[Saved entries]
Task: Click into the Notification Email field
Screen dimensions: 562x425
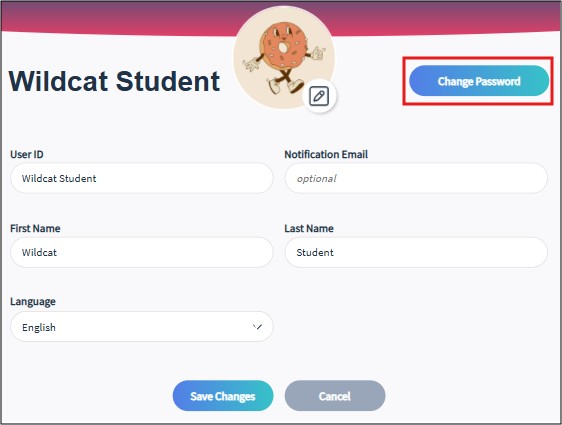Action: (x=416, y=178)
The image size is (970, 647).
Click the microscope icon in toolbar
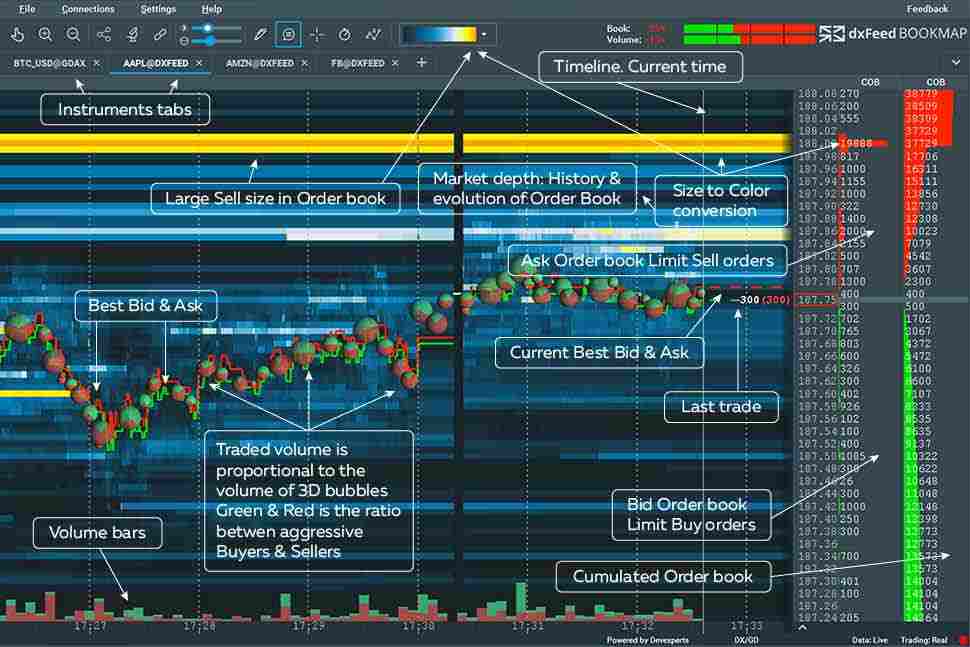coord(131,34)
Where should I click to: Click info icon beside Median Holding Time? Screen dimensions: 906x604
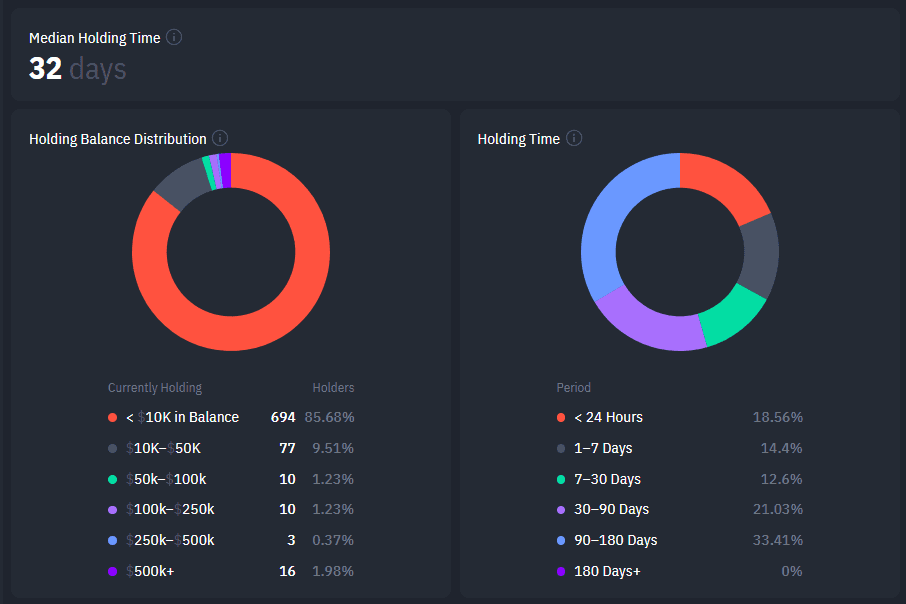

◆ **The problem**: Every entry above should be printed again exactly, except for the pictures.

◆ **Result of the task**:
Task: Click into the Notification Email field
Screen dimensions: 562x425
Action: (x=416, y=178)
The image size is (970, 647).
Click the microscope icon in toolbar
coord(131,34)
Where should I click to: Click info icon beside Median Holding Time? Screen dimensions: 906x604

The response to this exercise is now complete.